Senate debates

Tuesday, 19 June 2007

Workplace Relations Amendment (a Stronger Safety Net) Bill 2007

Second Reading

1:28 pm

Photo of Michael ForshawMichael Forshaw (NSW, Australian Labor Party) Share this | Hansard source

Here we go again—another piece of amending legislation introduced by this government to correct a problem created by previous legislation. Since this government came to power in 1996 they have been seeking to change the workplace relations system in this country. Once they obtained an absolute majority in the Senate after July 2005, they proceeded to do that—but to do it in a way that destroyed the concept of fairness and equity in the Australian industrial relations system.

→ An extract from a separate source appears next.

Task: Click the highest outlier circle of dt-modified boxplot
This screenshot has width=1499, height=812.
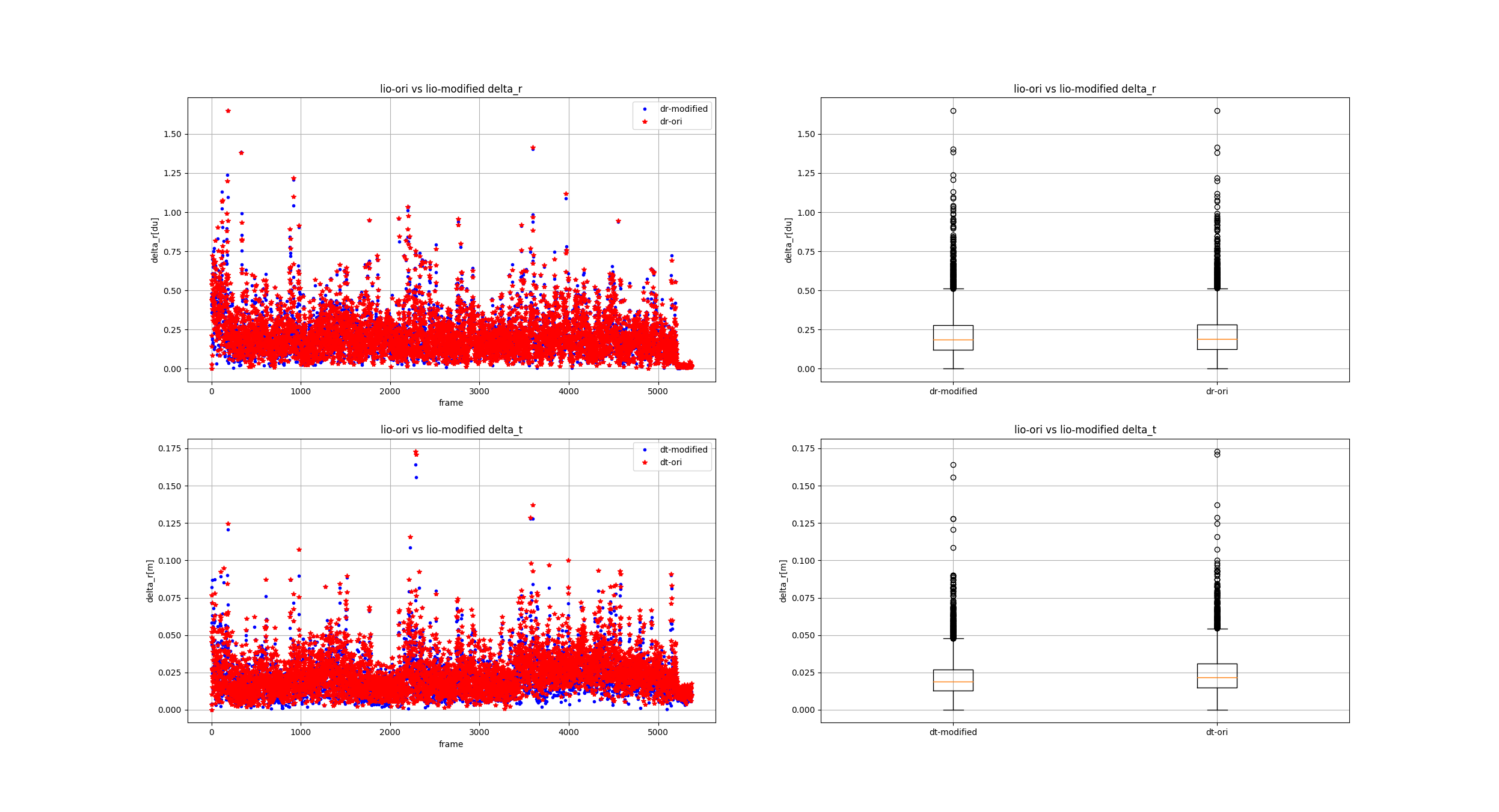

I recall the many debates that I and other senators have participated in over the years. There were always two consistent features of the government’s legislation. One of them was that it was bad for workers and their families. The other feature was that they always tried to dress it up with a title that in reality reflected the opposite of what the legislation did. I remember they introduced the ‘More Jobs Better Pay’ legislation and then they introduced a bill dealing with unfair dismissals that was called the ‘Fair Dismissal Bill’. Here we have it again. We have this amending legislation that is entitled the Workplace Relations Amendment (A Stronger Safety Net) Bill 2007. This bill should really be entitled the ‘Workplace Relations Amendment (We Got it Wrong We Lied to You and Told You it Was a Fair Piece of Legislation but Now the Public Has Found Us Out and We Need to Fix This Problem in a Hurry Because We Don’t Want to Lose the Next Federal Election) Bill 2007’. That sums up precisely what this bill is about. It is a last desperate act by the Howard government to try and turn around the public outrage, the public condemnation and the public rejection of Work Choices. The hide of this government and their hypocrisy is that they are now going to spend millions more dollars of taxpayers’ funds in an attempt to persuade the public that this piece of legislation will undo the problems that the previous legislation created, on which they also spent millions of dollars trying to convince the public that it was in fact a fair system. They have no shame, they have no scruples, because they are desperate to try and hang onto the levers of power at all costs.